'Long lost' population of St. John River striped bass may have been discovered
Genetic tests reveal unique DNA from a 'long-established population'
For more than four decades it was believed native striped bass in the St. John River had been lost forever.
The population crashed over a short period following the opening of the Mactaquac Dam in 1968.
Sporadic searches since then for evidence of "stripers" spawning in the river had brought up nothing.
The only fish found were visitors from U.S. rivers or from the Shubenacadie in Nova Scotia.
But a new study by scientists from Canada and the U.S. shows the St. John's native striped bass population has very likely managed to survive.
"It's pretty exciting," said lead author Nathalie LeBlanc of the Canadian Rivers Institute at the University of New Brunswick.
"It would be very exciting if we could some day in the future bring that population up to the numbers that it used to be."
The river's native striped bass were once a major attraction for anglers. A 63-pound striped bass — the all-time Canadian record for striped bass — was captured at Reversing Falls.
The first clues a population of the native fish was hanging on came in a 2008 study that identified not just visiting bass from the U.S. and the Shubenacadie, but also a third group of fish.
The genetics didn't match anything on record.
The fish were tentatively labelled "native" but further research was needed.
That research has just been concluded.
The verdict: There is a unique group of striped bass in the river, and its genetic signature points to a very distinct and long-established population.
The breakthrough began in 2014 with the discovery of one-year-old stripers in the St. John and Kennebecasis Rivers by the Rivers Institute's Samuel Andrews.
The fish were captured, clips were taken from the fins, and they were released back into the river.
All the fish dated from the same year, 2013 and are today about 60 centimetres (24 inches) long.

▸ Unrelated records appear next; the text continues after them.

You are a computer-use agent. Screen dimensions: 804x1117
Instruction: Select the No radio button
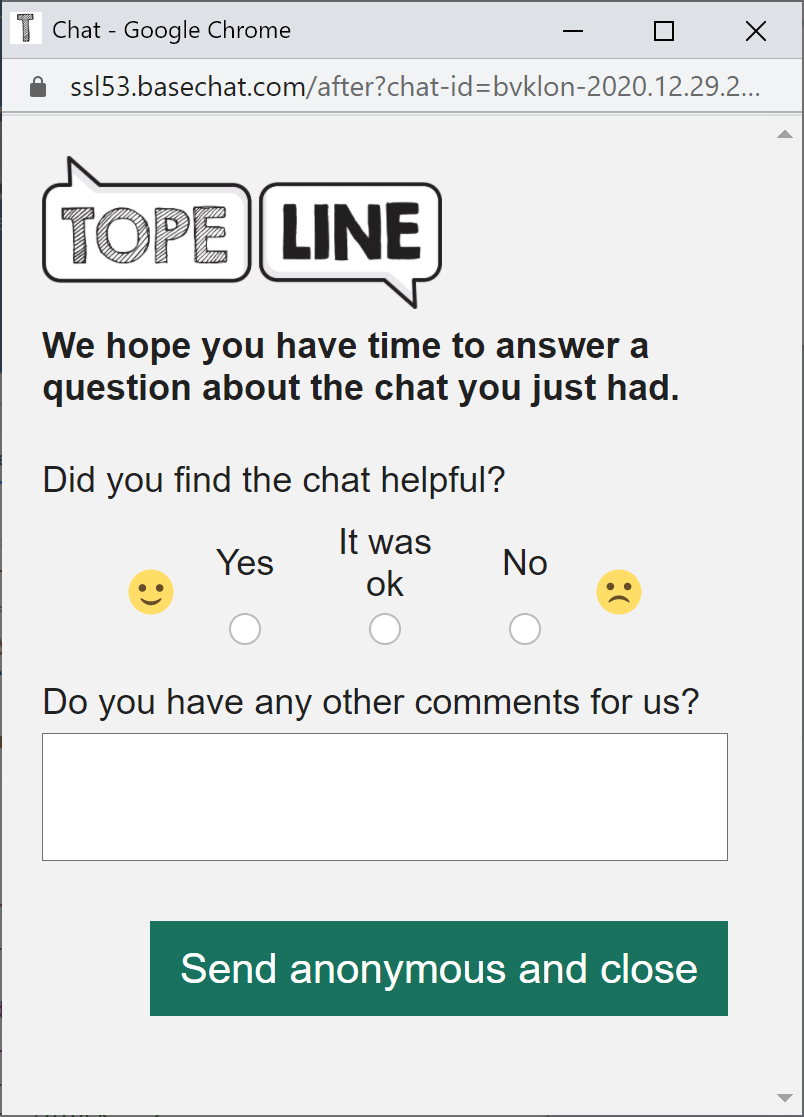point(524,628)
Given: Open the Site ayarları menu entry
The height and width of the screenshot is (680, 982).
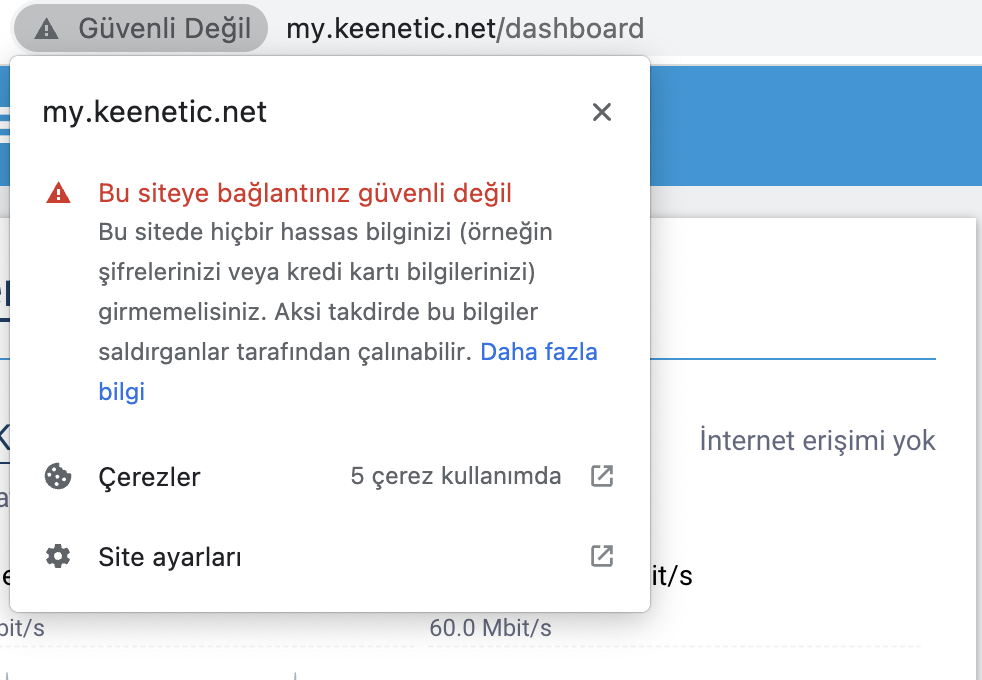Looking at the screenshot, I should [330, 557].
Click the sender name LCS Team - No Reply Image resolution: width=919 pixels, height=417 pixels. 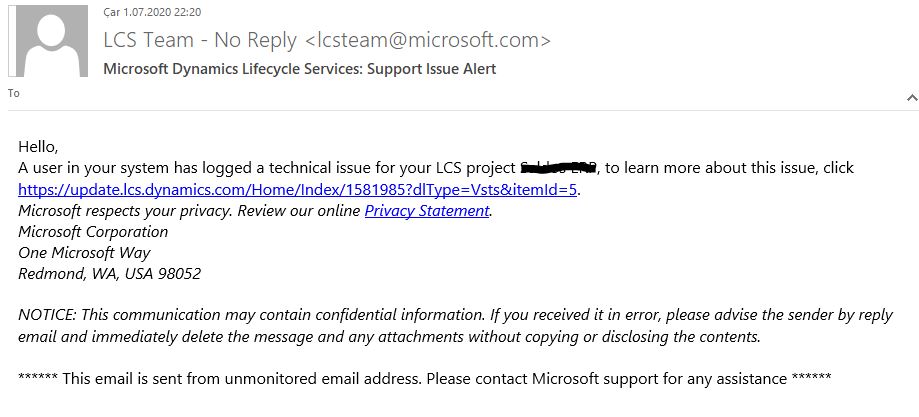tap(200, 40)
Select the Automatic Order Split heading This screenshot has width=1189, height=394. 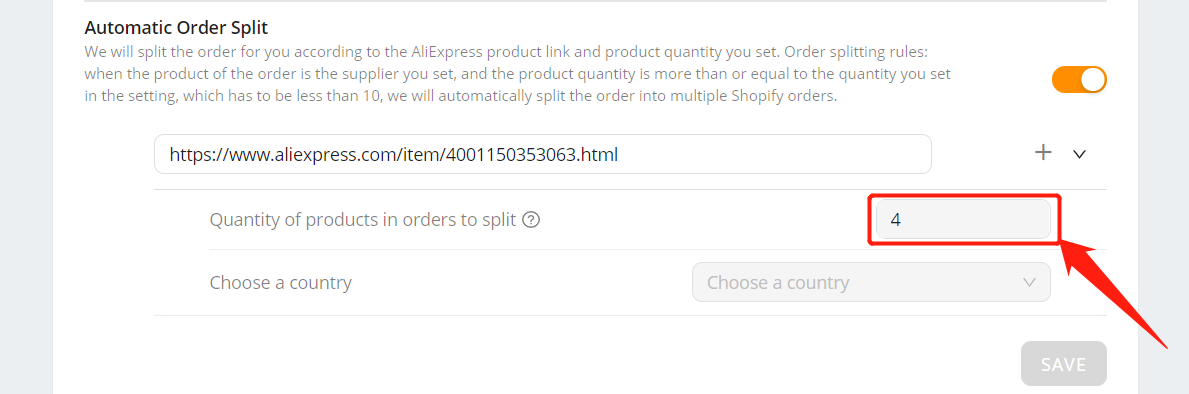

The next step was not so easy.
LeBlanc, a geneticist and PhD candidate, found there are no known samples from the pre-crash population to compare to.
There are some mounted trophy fish, but LeBlanc learned getting a DNA test from a mounted fish would cost tens of thousands of dollars, while offering only the slightest chance of success.
She nonetheless ground up the new fin clips, extracted DNA, and assembled a panel of several thousand DNA markers to compare the native fish with those from elsewhere, a process of elimination.
The results are conclusive.
"This study firmly establishes that there is also a St. John River striped bass with a unique genetic signature," said Canadian Rivers Institute biologist Scott Pavey of UNB, who oversaw LeBlanc's research.
So where has this native population been hiding all these years?
"The population crash in the St. John River was less than 50 years ago," said LeBlanc.
"Striped bass live about 30 years. So if there were striped bass existing in small numbers in the St. John River, which is very possible because it's a huge river, then theoretically they would only have had to spawn once between 1970 and now in order to keep the population going."
The challenge now is to find ways to ensure this native population survives.
The fish found so far date from just two spawning years. A next step is to determine if there was something unique about water flow timing or volumes through the Mactaquac Dam during those two years.
The area below the Mactaquac Dam had been a traditional spawning ground for striped bass.
The research team is now recommending steps to protect those St. John River striped bass that spawned in 2013.
Work done in the northeast of the U.S. has shown that allowing anglers to keep only fish that are larger or smaller than the protected population can work.
LeBlanc suggests that could offer a solution here.